_Action item_: From the entries, copy each line that includes "Motor".

[Dataset entries]
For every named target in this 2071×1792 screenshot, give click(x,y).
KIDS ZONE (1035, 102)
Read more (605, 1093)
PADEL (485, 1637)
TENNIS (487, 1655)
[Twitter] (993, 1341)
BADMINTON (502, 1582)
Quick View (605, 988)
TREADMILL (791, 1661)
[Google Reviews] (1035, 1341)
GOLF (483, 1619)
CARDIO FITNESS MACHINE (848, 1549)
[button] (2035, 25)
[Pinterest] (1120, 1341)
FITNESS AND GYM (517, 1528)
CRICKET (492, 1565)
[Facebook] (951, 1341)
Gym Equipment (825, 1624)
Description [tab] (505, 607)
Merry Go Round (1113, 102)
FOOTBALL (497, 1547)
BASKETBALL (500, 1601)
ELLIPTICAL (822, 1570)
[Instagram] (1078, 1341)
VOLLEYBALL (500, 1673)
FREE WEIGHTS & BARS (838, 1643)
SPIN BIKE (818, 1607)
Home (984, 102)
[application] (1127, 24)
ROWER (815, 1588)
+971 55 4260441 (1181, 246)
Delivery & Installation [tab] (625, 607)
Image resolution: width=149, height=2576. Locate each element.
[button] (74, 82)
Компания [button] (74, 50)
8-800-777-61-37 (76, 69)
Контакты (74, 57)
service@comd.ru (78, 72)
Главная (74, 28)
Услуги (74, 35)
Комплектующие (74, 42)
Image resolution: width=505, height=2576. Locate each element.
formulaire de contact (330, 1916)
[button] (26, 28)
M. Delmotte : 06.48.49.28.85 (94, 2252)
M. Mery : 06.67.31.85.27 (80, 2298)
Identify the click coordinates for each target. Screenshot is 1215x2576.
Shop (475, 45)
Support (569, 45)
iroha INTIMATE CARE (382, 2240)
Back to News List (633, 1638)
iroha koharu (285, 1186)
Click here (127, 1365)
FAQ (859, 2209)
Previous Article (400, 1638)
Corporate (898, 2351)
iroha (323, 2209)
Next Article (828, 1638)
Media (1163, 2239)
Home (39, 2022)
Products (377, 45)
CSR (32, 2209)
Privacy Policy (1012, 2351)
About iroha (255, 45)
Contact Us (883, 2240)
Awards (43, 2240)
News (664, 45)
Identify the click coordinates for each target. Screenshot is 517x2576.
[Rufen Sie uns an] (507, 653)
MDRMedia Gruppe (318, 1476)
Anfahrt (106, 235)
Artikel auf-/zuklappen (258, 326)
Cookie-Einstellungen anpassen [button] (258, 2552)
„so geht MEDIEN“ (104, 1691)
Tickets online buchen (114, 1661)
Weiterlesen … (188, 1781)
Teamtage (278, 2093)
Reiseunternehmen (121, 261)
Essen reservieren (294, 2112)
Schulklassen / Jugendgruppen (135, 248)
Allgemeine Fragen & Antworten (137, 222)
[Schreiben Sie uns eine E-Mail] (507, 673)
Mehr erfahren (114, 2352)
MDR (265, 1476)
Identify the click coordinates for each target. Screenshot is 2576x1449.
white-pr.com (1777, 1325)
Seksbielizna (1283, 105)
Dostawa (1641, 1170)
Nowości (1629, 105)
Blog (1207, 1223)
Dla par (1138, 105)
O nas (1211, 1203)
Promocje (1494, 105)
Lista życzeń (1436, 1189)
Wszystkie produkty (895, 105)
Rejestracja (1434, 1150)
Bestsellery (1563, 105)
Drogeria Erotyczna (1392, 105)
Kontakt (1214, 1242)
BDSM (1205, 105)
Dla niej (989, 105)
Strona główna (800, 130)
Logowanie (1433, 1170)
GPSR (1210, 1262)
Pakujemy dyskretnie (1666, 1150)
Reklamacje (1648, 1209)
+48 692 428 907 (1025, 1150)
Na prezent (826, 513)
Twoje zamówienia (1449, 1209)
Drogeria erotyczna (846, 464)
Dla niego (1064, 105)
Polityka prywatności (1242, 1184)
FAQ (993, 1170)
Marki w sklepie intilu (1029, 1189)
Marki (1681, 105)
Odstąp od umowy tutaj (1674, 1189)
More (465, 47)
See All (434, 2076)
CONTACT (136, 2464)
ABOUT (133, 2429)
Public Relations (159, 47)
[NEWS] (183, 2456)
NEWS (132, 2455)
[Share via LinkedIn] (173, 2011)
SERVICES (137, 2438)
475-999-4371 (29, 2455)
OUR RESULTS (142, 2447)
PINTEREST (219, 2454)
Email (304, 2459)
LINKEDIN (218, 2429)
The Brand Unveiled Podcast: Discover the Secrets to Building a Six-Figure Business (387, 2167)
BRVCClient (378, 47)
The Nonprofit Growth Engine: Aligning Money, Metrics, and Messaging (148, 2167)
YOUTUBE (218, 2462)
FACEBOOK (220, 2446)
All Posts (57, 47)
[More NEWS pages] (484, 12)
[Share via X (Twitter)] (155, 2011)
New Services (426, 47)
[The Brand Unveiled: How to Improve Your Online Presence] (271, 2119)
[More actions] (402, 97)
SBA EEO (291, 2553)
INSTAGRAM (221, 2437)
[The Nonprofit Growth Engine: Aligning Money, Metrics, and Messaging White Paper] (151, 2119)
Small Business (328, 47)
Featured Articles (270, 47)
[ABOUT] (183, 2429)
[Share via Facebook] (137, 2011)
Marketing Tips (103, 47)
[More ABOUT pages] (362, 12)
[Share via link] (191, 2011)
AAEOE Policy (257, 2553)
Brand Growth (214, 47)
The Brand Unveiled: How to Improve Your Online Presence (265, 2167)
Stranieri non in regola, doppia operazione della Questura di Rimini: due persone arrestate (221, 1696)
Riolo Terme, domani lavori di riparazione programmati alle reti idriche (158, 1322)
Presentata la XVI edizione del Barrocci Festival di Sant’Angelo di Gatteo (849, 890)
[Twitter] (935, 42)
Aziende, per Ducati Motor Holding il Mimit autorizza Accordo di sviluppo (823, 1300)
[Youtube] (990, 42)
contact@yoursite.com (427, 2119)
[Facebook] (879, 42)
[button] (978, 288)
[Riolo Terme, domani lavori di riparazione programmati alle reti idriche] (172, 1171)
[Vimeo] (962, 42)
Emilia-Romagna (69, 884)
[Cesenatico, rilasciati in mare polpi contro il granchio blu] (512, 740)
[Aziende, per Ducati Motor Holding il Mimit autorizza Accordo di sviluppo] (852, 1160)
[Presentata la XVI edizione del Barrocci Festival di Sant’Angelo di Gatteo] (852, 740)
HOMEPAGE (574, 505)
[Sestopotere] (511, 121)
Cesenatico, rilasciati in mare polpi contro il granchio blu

_Result of the task_:
Aziende, per Ducati Motor Holding il Mimit autorizza Accordo di sviluppo (823, 1300)
[Aziende, per Ducati Motor Holding il Mimit autorizza Accordo di sviluppo] (852, 1160)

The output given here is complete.